Струйка крови — кап-кап-кап — стекала на белый пол. Так здесь было все бело и пусто, что алое пятнышко казалось громким, будто цвет был звуком.
— Что-то здесь не так.
— Ты потеряла больше крови, чем думаешь, — объяснил Байрон.
— Анита! — позвал Натэниел, и я почему-то слишком медленно повернулась к нему. — Анита, пойдём в гримуборную. Там мы тобой займёмся.
Я кивнула и подняла руку на уровень плеч, чтобы унять кровь. Рукав жакета превратился в кровавую тряпку, а я только сейчас заметила. Что-то было жуть до чего неправильно, и я никак не могла понять, что. Я знала, что причиной могло быть создание нового триумвирата с Дамианом и Натэниелом, но это отвечало на вопрос «почему», а не «что». А «почему» для меня в этот момент не много значило; вот «что» — это действительно серьёзно.
Байрон взял меня за руку, чтобы провести в дверь, которую открыл для нас Натэниел. Когда я прошла мимо Натэниела, что-то открылось между нами, как дверь, и эта дверь хотела закрыться вокруг нас, прижать нас друг к другу.
Байрон в буквальном смысле встал между мной и Натэниелом, не давая мне его коснуться. Я зарычала на него, и Натэниел эхом отозвался у него из-за спины.
— Полегче, котята! Я только выполняю приказ Мастера Города. — У него чуть расширились глаза, и от него пахнуло… если не страхом, то чем-то очень похожим. — Ты помнишь, как ты ощутила там поцелуй Жан-Клода?
Он схватил меня за раненое запястье и ткнул в рану пальцами.
— Больно!
Я повернулась к нему, рассердившись — нет, готовая рассердиться.
— Зато теперь ты можешь думать. Верно?
Эти слова заставили меня шагнуть в глубь раздевалки. Байрон шёл за мной, держа за запястье, но теперь не сжимая — чтобы не сделать больно, скорее просто вёл за руку.
— Что с нами творится? — спросила я.
— Похоже, что вы все вышли на новый уровень силы, — сказал Байрон, ведя меня между столами, усыпанными гримом и деталями сценических костюмов.
— И что это значит? — спросила я.
Он остановился перед большим металлическим шкафом в дальнем конце комнаты.
— Это значит — ответь на мой вопрос. Ты помнишь, как ощутился тот поцелуй в зале?
Он открыл шкаф, набитый всякими приспособлениями для уборки и мелочами, которые всегда могут понадобиться. На верхней полке — ему пришлось встать на цыпочки — нашлась аптечка первой помощи, довольно увесистая.
— Он будто выпил мою душу… — При попытке высказаться столь поэтично я покраснела, осеклась и начала сначала. — Я раньше думала, что он утоляет ardeur во время секса со мной, но если этот поцелуй кормил ту же тварь, то Жан-Клод сдерживал себя.

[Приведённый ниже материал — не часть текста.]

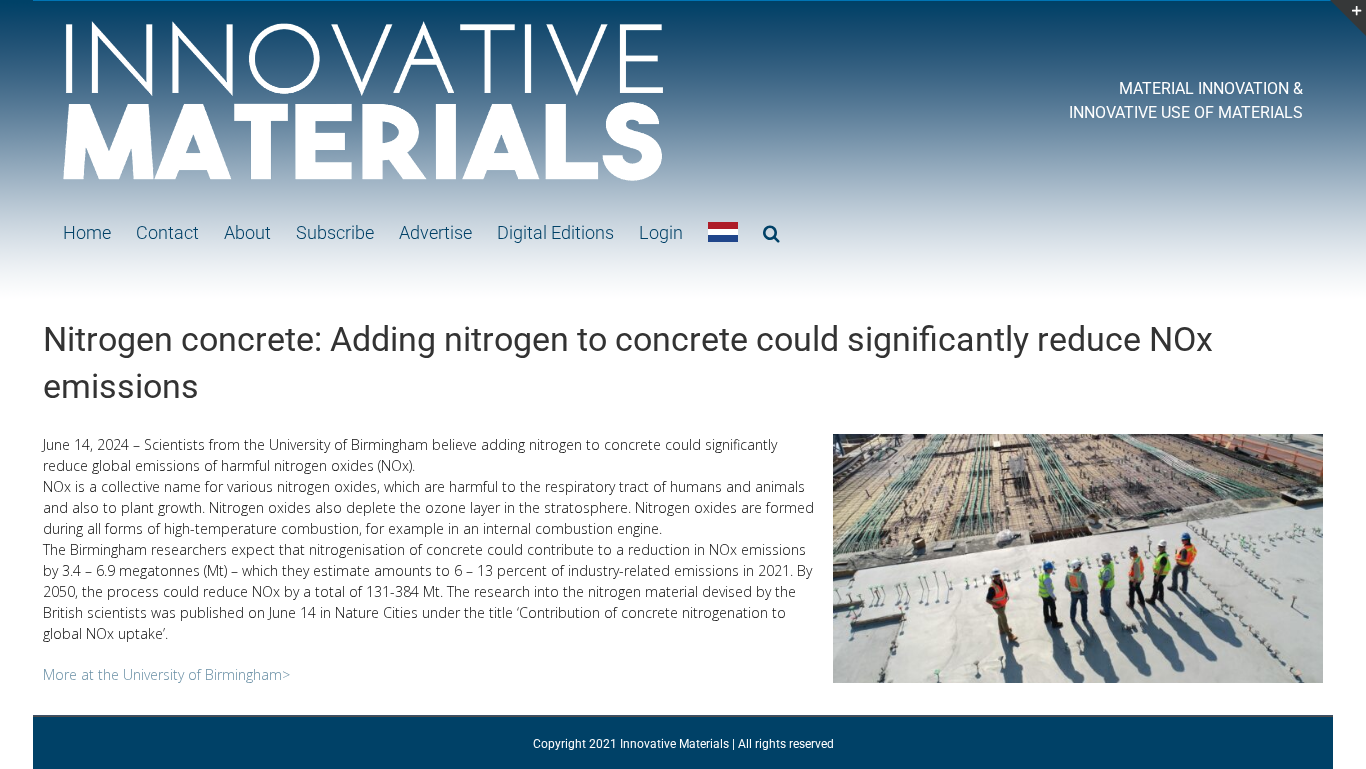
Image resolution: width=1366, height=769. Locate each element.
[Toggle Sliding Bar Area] (1348, 18)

Байрон, отчаявшись найти на столе свободное место, дал ящик Натэниелу, попросив подержать, а сам стал в нем рыться.
— Сдерживался, лапонька, уж можешь мне поверить.
— Откуда ты знаешь?
Он посмотрел на меня честными глазами.
— Жан-Клоду когда-то нравился Лондон, очень нравился, а мне нравилось, что ему нравится Лондон.
Что-то почти неприятное было в его интонации к концу фразы.
— Мне извиниться? — спросила я.
— Ты лучше руку выше держи, — сказал он. В руках у него была целая куча предметов, но он ещё что-то искал. — Извиняться не за что, зайка. Если не считать Ашера, Жан-Клод всегда предпочитает уговаривать. А, вот, нашёл.
Он поднял нераспечатанную пачку марлевых салфеток, улыбнулся мне совершенно безобидно, как-то даже не по ситуации.
— А теперь покажем дяде Байрону, какое у нас на ручке бо-бо.
Я тоже посмотрела на него не слишком дружелюбно:
— У меня потеря крови, а не повреждение мозга. Так что можешь не сюсюкать.
Он пожал плечами:
— Как скажешь, цыпочка.
Я было стала его поправлять, но передумала. Байрон свои ласкательные прозвища, почти всегда одни и те же, адресовал всем. Если принимать это близко к сердцу, разговора с ним не получится. А я уже устала сегодня, и потому промолчала.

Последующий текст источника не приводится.